His committee co-chairman Dr Vivek Trivedi warned that as the current strike mandate ends on September 19, “if talks do not move in a timely manner, then of course our members would expect us to call for strike action.”

“We have had three 98 per cent Yes votes to our ballots for industrial action to restore their pay because they know, unfortunately, words don’t mean anything unless it’s written down and action is taken to achieve something,” he said.

Junior doctors in England have said their pay has been cut by more than a quarter over the last 15 years and have called for a 35 per cent increase to restore it to 2008 levels in real terms. 

By the end of their current action on July 2, they will have walked out for 44 days since their first action last March.
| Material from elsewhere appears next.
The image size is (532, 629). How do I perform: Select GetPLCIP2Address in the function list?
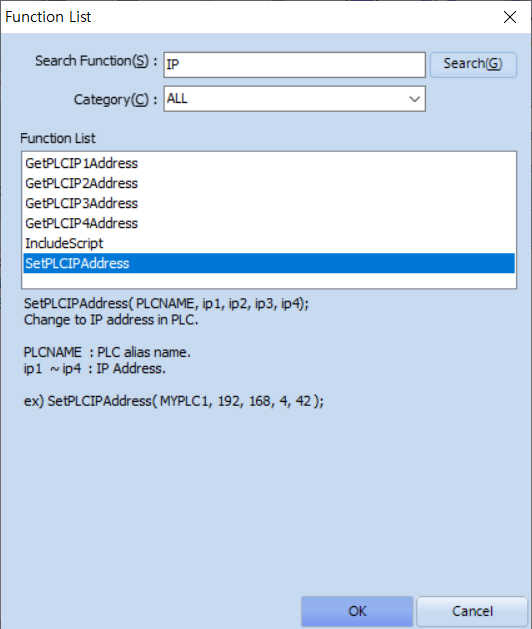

Today Sir Keir said he would open discussions with junior doctors on the first day of a Labour government if he is elected on July 4, telling reporters during a campaign visit to Staffordshire: “I don’t want these strikes to be going ahead.

“This is a problem the government has failed to deal with, and if we’re elected into government we will have to pick it up.

“What we will do is ensure on day one we start the discussion.”

Mr Streeting has said there is “space for a discussion” on pay, as well as negotiations on how to improve working conditions for medics in training.

Senior BMA members have meanwhile conceded the union had not pushed enough over the last 15 years, saying they had pinned their hopes on the independent pay review body, which sets the pay of doctors.

They praised the “WhatsApp generation” for their determination and ability to mobilise “instantaneously” using the messaging app.

BMA council chairman Professor Philip Banfield said: “It’s got to a point where doctors felt completely disempowered and what has happened is the juniors have got together and power of social media and WhatsApp, they started talking to each other and saying ‘You know what, enough is enough’.

“We have met with Labour several times over the last two years – we haven’t always agreed, we’ve had disagreements.

“So, do I expect the conversation to take place? Yes.

“Do I expect that conversation to be one that is easy or tough? It’ll be a tough conversation.”

Keep Our NHS Public co-chairman Dr John Puntis said: “Regardless of which party takes over government on July 5, it cannot hope for a well-functioning NHS without showing due care for employees by committing to pay restoration.

“With many leaving for other jobs or moving to countries where pay and conditions are far superior, staff are voting with their feet and waiting lists will lengthen even further.

“We shouldn’t even be having this debate. It is not the least bit unreasonable to expect highly skilled individuals with many years of university training and responsible for making life and death decisions to be paid £20 an hour.”

NHS Providers chief executive Sir Julian Hartley said that it was vital the next government and junior doctors “reset industrial relationships and prevent any more walkouts.”